**What you should do**
If a line in the records contains the word "agent", count it; state the resulting number and nothing more.

**Data for this exercise**
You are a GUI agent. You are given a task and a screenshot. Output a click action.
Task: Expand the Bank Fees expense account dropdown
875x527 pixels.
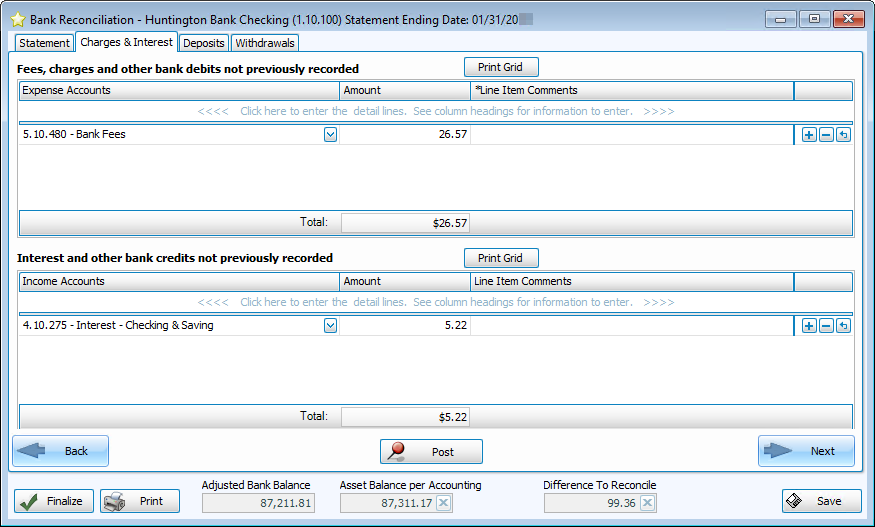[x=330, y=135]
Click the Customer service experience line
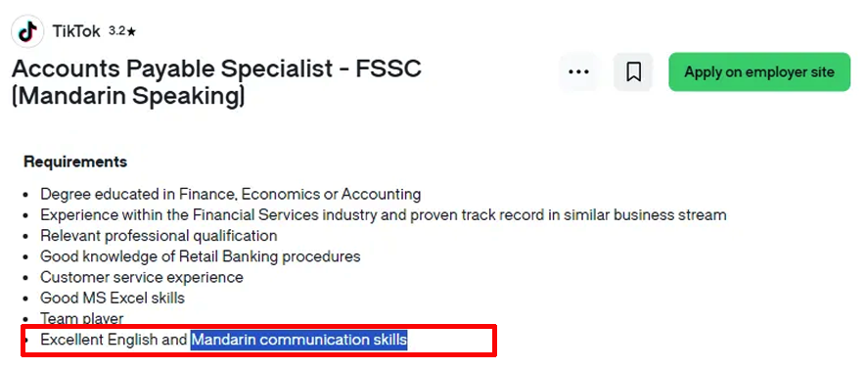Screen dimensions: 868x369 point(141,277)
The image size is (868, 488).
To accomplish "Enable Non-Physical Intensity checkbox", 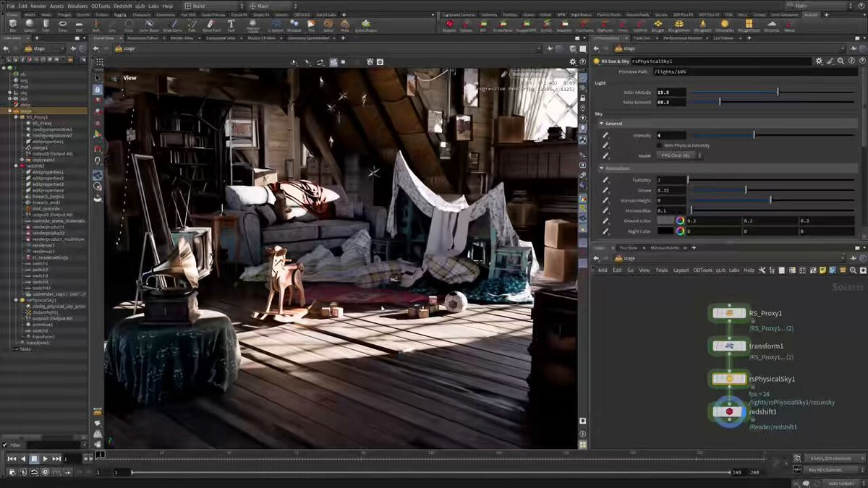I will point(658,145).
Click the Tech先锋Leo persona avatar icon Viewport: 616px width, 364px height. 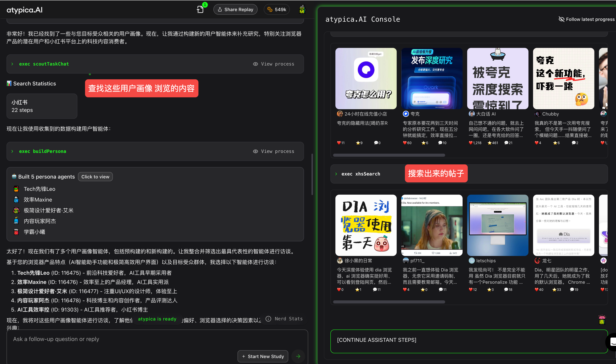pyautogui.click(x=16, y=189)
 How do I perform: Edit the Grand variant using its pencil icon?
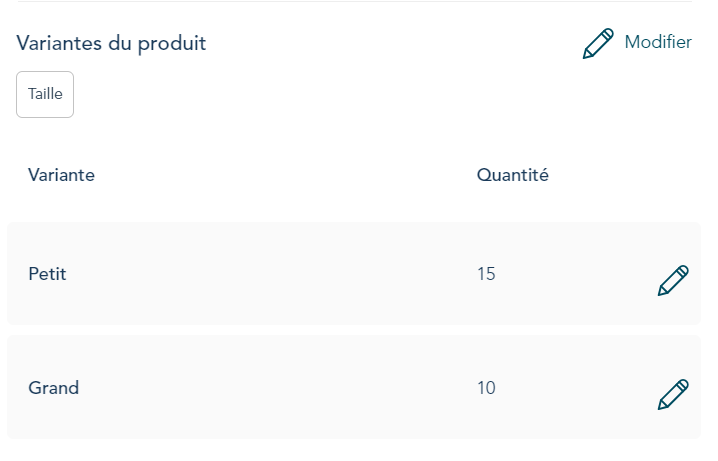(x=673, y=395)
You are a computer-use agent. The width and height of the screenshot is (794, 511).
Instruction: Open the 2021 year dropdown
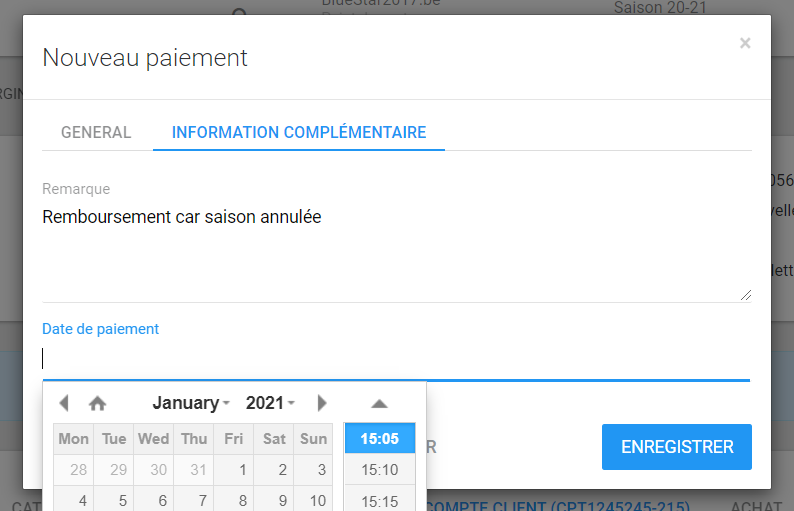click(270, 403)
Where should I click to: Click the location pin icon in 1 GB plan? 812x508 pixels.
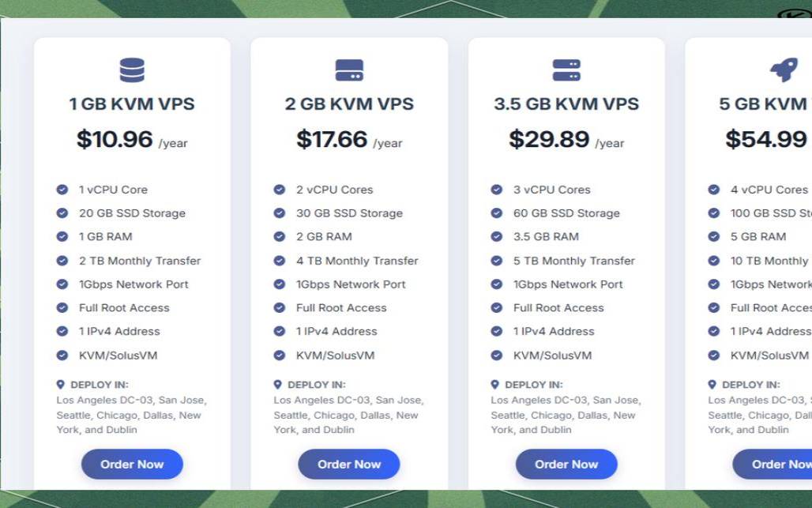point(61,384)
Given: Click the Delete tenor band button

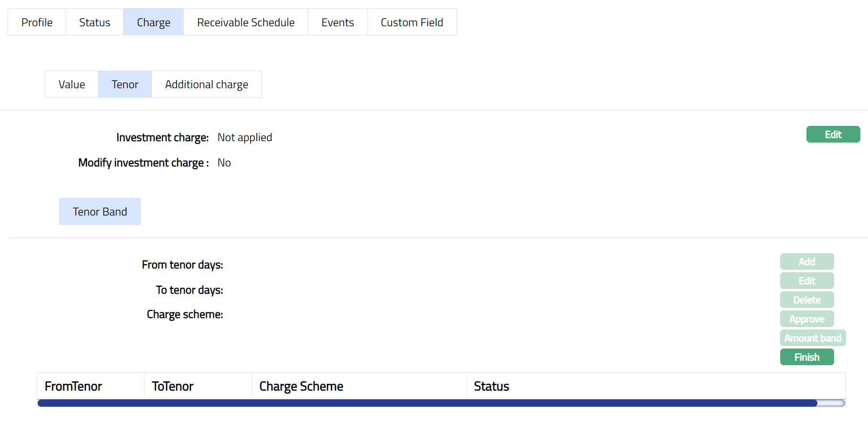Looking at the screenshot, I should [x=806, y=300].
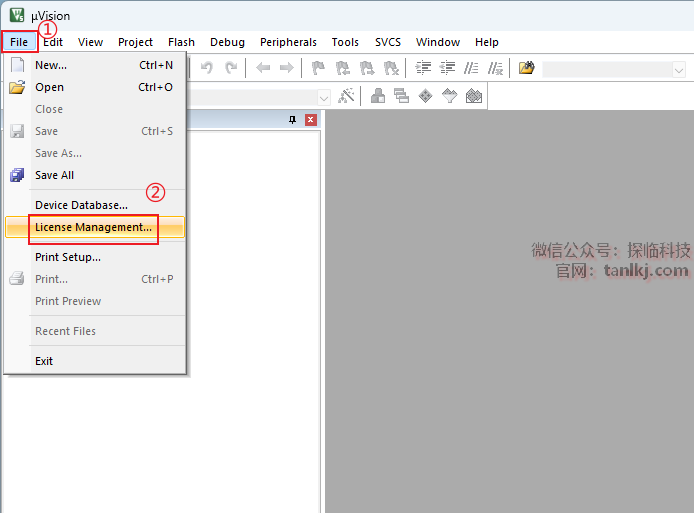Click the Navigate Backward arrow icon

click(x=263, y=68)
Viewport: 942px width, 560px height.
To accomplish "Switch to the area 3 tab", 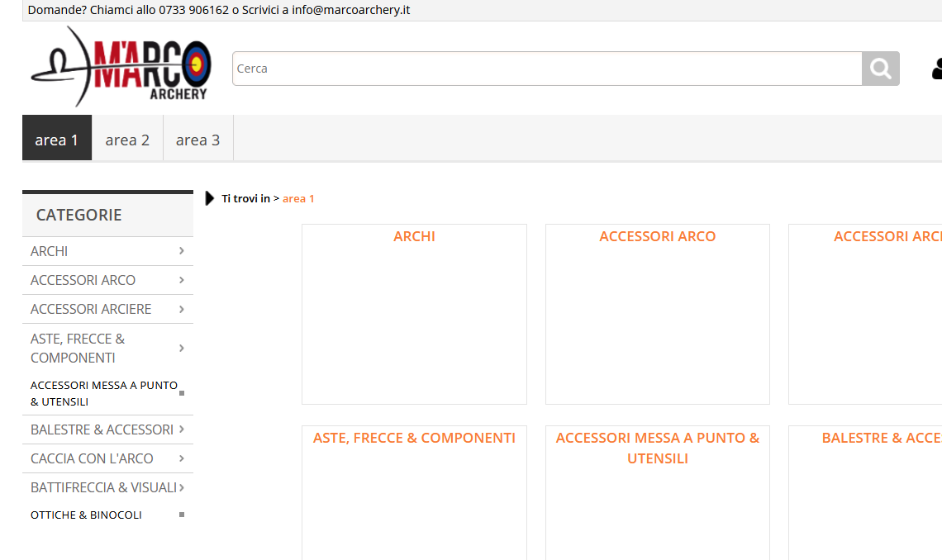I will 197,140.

**Result of the exercise**
2